====== Reading passage ======

Thursday, January 23, 2014

Dating Again

So as mentioned in my last post I am 'dating' again, which is what I like to call searching for a new Therapist. It reminds me of dating in so many ways- making dates then sitting down and chatting to see if you're a good match. I tried out the first new person last week and it didn't feel right. I'm going to sound so knitpicky when I say why, but it is what it is. She was nice, but she kept saying "yea" while I was talking, obsessively, in the middle of my sentences. It was quite distracting. I gave her a lot of good initial information about myself, and she seemed stumped as to what to say so she kept asking me "What else about you?" I was running out of things to say! I was really hoping for some feedback on things I had already said. I was going to give her another chance (second appt) but the more I thought about it, I really know what I like and what I don't like. I'm going to try going back to a male therapist which is what I had before, and I liked the counter balance of his personality with mine. I have made an appt with a male therapist for this Monday evening, so I'll follow up with an evaluation. In the meantime, I'm still on the same meds but I will have to do something about them pretty soon. I'll have to find a Psychiatrist or see if my primary care doctor can provide me with refills. We'll see what happens. I'm also trying acupuncture for the first time next week. I'm nervous about it but figure it's worth a shot, as a lot of people have recommended it for me. In bigger news, I finally bit the bullet and scheduled my MRI for my TMJ issues to take place in early February. I've taken a lot of initial steps to try to get myself healthier in 2014, so now it comes down to following through on everything.

====== Supplied data ======

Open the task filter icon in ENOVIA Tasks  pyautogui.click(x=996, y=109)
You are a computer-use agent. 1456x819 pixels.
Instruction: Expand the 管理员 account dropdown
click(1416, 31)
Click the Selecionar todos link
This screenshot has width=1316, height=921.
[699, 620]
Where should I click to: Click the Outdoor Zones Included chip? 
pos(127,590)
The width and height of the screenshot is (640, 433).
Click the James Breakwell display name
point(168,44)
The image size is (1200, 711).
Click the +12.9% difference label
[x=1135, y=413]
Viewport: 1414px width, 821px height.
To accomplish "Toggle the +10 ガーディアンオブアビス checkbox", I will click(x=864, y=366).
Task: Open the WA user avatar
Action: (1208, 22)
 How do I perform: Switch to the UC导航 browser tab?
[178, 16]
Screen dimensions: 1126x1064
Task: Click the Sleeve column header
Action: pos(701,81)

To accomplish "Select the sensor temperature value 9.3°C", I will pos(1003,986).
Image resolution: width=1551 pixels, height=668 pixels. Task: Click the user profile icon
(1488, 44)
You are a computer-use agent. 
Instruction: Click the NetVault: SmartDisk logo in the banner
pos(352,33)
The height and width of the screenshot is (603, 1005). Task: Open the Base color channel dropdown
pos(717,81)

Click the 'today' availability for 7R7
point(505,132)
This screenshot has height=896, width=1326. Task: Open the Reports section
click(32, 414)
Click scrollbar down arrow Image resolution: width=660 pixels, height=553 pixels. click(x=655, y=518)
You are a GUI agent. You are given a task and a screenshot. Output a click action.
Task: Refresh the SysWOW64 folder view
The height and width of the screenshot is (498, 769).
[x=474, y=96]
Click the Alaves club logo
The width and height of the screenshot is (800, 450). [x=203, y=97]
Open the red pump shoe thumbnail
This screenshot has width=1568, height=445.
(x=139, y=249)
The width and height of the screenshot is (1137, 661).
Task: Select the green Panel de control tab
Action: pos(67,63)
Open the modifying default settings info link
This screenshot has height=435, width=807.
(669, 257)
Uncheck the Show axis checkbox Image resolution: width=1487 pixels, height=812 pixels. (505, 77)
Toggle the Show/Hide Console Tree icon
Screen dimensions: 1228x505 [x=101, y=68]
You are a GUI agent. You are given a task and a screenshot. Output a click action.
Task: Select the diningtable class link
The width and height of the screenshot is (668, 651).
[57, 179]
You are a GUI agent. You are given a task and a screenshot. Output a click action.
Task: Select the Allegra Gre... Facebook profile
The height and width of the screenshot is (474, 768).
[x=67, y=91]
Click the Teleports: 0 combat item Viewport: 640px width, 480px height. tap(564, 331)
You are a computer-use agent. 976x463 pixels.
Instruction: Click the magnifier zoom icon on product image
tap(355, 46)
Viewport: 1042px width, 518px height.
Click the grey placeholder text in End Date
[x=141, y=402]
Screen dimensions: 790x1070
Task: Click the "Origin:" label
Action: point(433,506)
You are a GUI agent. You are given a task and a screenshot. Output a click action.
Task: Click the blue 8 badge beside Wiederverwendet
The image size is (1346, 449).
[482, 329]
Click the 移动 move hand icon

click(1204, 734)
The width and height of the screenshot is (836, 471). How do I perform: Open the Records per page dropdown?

======

[What is needed] Please answer from the blog post about finding a new therapist: when is the MRI for the TMJ issues scheduled to take place?

[Reply] In early February.